> _EXERCISE BRIEF_:
How many lines in the material below include the string "icon"? Answer with the number only.

> _MATERIAL FOR THE TASK_:

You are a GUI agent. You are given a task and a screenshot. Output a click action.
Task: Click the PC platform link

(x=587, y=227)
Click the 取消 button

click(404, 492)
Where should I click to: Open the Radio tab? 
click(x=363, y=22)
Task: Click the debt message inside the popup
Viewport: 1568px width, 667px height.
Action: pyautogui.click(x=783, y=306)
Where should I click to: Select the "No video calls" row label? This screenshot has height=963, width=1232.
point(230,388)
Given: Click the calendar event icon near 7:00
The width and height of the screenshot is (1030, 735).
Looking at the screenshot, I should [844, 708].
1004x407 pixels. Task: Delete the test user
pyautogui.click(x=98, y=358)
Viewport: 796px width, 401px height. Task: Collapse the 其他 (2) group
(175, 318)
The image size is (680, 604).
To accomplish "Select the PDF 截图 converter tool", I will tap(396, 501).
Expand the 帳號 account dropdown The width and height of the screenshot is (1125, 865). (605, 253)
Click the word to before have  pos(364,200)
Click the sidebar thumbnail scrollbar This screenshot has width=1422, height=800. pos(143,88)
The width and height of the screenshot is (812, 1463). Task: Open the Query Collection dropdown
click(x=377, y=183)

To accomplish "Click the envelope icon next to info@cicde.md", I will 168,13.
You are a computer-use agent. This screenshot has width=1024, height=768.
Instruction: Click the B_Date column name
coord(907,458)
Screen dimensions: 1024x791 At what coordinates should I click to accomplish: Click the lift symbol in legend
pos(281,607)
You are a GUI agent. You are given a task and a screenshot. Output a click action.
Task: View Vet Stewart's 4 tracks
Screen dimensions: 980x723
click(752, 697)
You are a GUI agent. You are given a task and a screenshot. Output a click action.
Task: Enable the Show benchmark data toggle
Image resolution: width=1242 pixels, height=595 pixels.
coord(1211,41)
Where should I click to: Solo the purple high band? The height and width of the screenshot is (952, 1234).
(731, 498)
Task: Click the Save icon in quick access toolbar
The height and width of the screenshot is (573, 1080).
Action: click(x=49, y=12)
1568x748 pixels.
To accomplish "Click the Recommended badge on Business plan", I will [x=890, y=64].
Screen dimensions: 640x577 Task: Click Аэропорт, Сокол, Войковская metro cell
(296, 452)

> _THE ANSWER_:
3